───── Working data

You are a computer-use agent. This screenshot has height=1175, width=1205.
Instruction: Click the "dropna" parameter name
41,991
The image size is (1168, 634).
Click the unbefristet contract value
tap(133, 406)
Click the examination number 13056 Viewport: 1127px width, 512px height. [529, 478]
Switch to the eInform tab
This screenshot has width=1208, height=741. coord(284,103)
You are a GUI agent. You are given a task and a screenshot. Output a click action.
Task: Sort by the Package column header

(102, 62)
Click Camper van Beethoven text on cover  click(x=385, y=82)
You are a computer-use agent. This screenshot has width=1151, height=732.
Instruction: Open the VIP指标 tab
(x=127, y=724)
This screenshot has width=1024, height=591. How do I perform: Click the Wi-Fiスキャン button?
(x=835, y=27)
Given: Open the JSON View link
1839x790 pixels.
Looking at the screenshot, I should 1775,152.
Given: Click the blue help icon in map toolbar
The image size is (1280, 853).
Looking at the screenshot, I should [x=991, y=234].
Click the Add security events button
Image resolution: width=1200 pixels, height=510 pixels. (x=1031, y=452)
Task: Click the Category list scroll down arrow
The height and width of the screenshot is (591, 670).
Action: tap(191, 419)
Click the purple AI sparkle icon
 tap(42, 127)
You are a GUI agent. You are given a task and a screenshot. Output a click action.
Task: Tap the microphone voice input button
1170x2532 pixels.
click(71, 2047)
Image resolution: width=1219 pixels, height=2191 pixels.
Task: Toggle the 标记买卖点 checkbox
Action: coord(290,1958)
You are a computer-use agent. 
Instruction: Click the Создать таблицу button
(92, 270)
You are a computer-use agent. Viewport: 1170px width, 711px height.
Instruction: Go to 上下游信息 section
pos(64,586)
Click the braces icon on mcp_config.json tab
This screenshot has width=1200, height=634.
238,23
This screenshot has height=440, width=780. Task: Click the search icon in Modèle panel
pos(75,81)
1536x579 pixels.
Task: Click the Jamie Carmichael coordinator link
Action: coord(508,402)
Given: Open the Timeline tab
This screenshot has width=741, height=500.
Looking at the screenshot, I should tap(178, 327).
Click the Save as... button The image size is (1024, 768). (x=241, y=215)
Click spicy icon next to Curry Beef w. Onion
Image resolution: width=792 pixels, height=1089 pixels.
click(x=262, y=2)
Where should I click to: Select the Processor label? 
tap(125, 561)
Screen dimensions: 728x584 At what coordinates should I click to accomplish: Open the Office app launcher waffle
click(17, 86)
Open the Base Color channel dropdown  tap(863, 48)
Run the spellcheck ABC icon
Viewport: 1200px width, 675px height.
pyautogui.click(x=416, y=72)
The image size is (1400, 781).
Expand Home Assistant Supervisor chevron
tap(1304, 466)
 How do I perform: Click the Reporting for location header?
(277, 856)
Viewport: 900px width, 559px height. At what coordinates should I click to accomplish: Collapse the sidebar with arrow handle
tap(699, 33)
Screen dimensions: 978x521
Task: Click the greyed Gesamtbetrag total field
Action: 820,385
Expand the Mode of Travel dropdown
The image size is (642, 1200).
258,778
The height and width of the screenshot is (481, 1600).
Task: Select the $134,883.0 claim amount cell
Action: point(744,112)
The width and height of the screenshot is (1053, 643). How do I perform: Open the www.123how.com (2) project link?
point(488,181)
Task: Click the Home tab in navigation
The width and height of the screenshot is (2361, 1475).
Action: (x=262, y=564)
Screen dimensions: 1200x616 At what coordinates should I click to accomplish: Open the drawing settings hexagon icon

──────────

## Work instructions
Repeat each line of the data exactly, missing none.

## Answer
You are a computer-use agent. This screenshot has height=1175, width=1205.
Instruction: Click the "dropna" parameter name
41,991
The image size is (1168, 634).
Click the unbefristet contract value
tap(133, 406)
Click the examination number 13056 Viewport: 1127px width, 512px height. [529, 478]
Switch to the eInform tab
This screenshot has width=1208, height=741. coord(284,103)
You are a GUI agent. You are given a task and a screenshot. Output a click action.
Task: Sort by the Package column header

(102, 62)
Click Camper van Beethoven text on cover  click(x=385, y=82)
You are a computer-use agent. This screenshot has width=1151, height=732.
Instruction: Open the VIP指标 tab
(x=127, y=724)
This screenshot has width=1024, height=591. How do I perform: Click the Wi-Fiスキャン button?
(x=835, y=27)
Given: Open the JSON View link
1839x790 pixels.
Looking at the screenshot, I should 1775,152.
Given: Click the blue help icon in map toolbar
The image size is (1280, 853).
Looking at the screenshot, I should [x=991, y=234].
Click the Add security events button
Image resolution: width=1200 pixels, height=510 pixels. (x=1031, y=452)
Task: Click the Category list scroll down arrow
The height and width of the screenshot is (591, 670).
Action: tap(191, 419)
Click the purple AI sparkle icon
 tap(42, 127)
You are a GUI agent. You are given a task and a screenshot. Output a click action.
Task: Tap the microphone voice input button
1170x2532 pixels.
click(71, 2047)
Image resolution: width=1219 pixels, height=2191 pixels.
Task: Toggle the 标记买卖点 checkbox
Action: coord(290,1958)
You are a computer-use agent. 
Instruction: Click the Создать таблицу button
(92, 270)
You are a computer-use agent. Viewport: 1170px width, 711px height.
Instruction: Go to 上下游信息 section
pos(64,586)
Click the braces icon on mcp_config.json tab
This screenshot has width=1200, height=634.
238,23
This screenshot has height=440, width=780. Task: Click the search icon in Modèle panel
pos(75,81)
1536x579 pixels.
Task: Click the Jamie Carmichael coordinator link
Action: coord(508,402)
Given: Open the Timeline tab
This screenshot has width=741, height=500.
Looking at the screenshot, I should tap(178, 327).
Click the Save as... button The image size is (1024, 768). (x=241, y=215)
Click spicy icon next to Curry Beef w. Onion
Image resolution: width=792 pixels, height=1089 pixels.
click(x=262, y=2)
Where should I click to: Select the Processor label? 
tap(125, 561)
Screen dimensions: 728x584 At what coordinates should I click to accomplish: Open the Office app launcher waffle
click(17, 86)
Open the Base Color channel dropdown  tap(863, 48)
Run the spellcheck ABC icon
Viewport: 1200px width, 675px height.
pyautogui.click(x=416, y=72)
The image size is (1400, 781).
Expand Home Assistant Supervisor chevron
tap(1304, 466)
 How do I perform: Click the Reporting for location header?
(277, 856)
Viewport: 900px width, 559px height. At what coordinates should I click to accomplish: Collapse the sidebar with arrow handle
tap(699, 33)
Screen dimensions: 978x521
Task: Click the greyed Gesamtbetrag total field
Action: 820,385
Expand the Mode of Travel dropdown
The image size is (642, 1200).
258,778
The height and width of the screenshot is (481, 1600).
Task: Select the $134,883.0 claim amount cell
Action: point(744,112)
The width and height of the screenshot is (1053, 643). How do I perform: Open the www.123how.com (2) project link?
point(488,181)
Task: Click the Home tab in navigation
The width and height of the screenshot is (2361, 1475).
Action: (x=262, y=564)
Screen dimensions: 1200x616 At what coordinates should I click to accomplish: Open the drawing settings hexagon icon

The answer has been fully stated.